Meanwhile Carlyle was less completely contented with his position at Kirkcaldy than he had let his mother suppose. For one thing he hated schoolmastering; he would, or thought he would, have preferred to work with his hands, and except Irving he had scarcely a friend in the place for whom he cared. His occupation shut him out from the best kind of society, which there, as elsewhere, had its exclusive rules. He was received, for Irving's sake, in the family of Mr. Martin, the minister, and was in some degree of intimacy there, liking Martin himself, and to some extent, but not much, his wife and daughters, to one of whom Irving had perhaps too precipitately become engaged. There were others also-Mr. Swan, a Kirkcaldy merchant, particularly -for whom he had a grateful remembrance; but it is clear, both from Irving's letters to him and from his own confession, that he was not popular either there or anywhere. Shy and reserved at one moment, at another sarcastically self-asserting, with forces working in him which he did not himself understand, and which still less could be understood by others, he could neither properly accommodate himself to the tone of Scotch provincial drawing-rooms, nor even to the business which he had specially to do. A man of genius can do the lowest work as well as the highest; but genius in the process of developing, combined with an irritable nervous system and a fiercely impatient temperament, was not happily occupied in teaching stupid lads the elements of Latin and arithmetic. Nor were matters mended when the Town Corporation, who were his masters, took upon them, as sometimes happened, to instruct or rebuke him.
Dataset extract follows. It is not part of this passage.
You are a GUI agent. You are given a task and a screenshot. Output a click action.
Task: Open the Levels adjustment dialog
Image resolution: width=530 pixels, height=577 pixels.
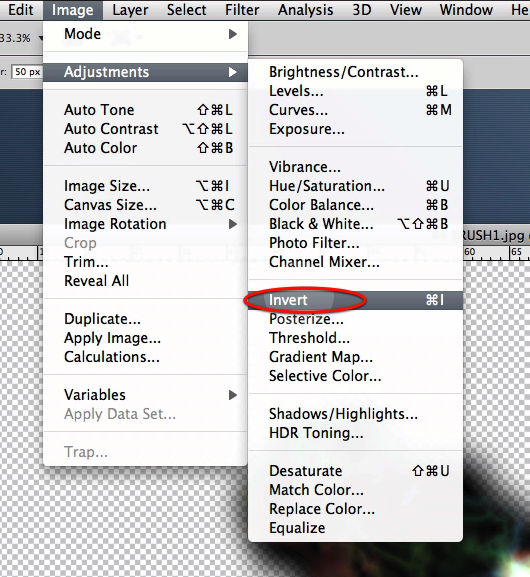click(x=355, y=91)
Life, however, even under these hard circumstances, was not without its romance. I borrow a passage from the Reminiscences:

The Kirkcaldy people were a pleasant, solid, honest kind of fellow mortals, something of quietly fruitful, of good old Scotch in their works and ways, more vernacular, peaceably fixed and almost genial in their mode of life, than I had been used to in the border home land. Fife generally we liked. Those ancient little burghs and sea villages, with their poor little havens, salt-pans and weatherbeaten bits of Cyclopean breakwaters, and rude innocent machineries, are still kindly to me to think of. Kirkcaldy itself had many looms, had Baltic trade, whale fishery, &c., and was a solidly diligent and yet by no means a panting, puffing, or in any way gambling 'Lang Town.' Its flax-mill machinery, I remember, was turned mainly by wind; and curious blue-painted wheels with oblique vans rose from many roofs for that end. We all, I in particular, always rather liked the people, though from the distance chiefly, chagrined and discouraged by the sad trade one had. Some hospitable human friends I found, and these were at intervals a fine little element; but in general we were but onlookers, the one

real society our books and our few selves. Not even with the bright young ladies (which was a sad feature) were we generally on speaking terms. By far the brighest and cleverest, however, an ex-pupil of Irving's, and genealogically and otherwise, being poorish and well-bred, rather an alien in Kirckcaldy, I did at last make some acquaintance with—at Irving's first, I think, though she rarely came thither and it might easily have been more, had she and her aunt and our economics and other circumstances liked. She was of the fair-complexioned, softly elegant, softly grave, witty and comely type, and had a good deal of gracefulness, intelligence, and other talent. Irving, too, it was sometimes thought, found her very interesting, could the Miss Martin bonds have allowed, which they never would. To me, who had only known her for a few months, and who within a twelve or fifteen months saw the last of her, she continued, for perhaps three years, a figure hanging more or less in my fancy, on the usual romantic, or latterly quite elegiac and silent terms, and to this day there is in me a good will to her, a candid and gentle pity, if needed at all. She was of the Aberdeenshire Gordons. Margaret Gordon, born I think in New Brunswick, where her father, probably in some official post, had died young and poor; but her accent was prettily English, and her voice very fine.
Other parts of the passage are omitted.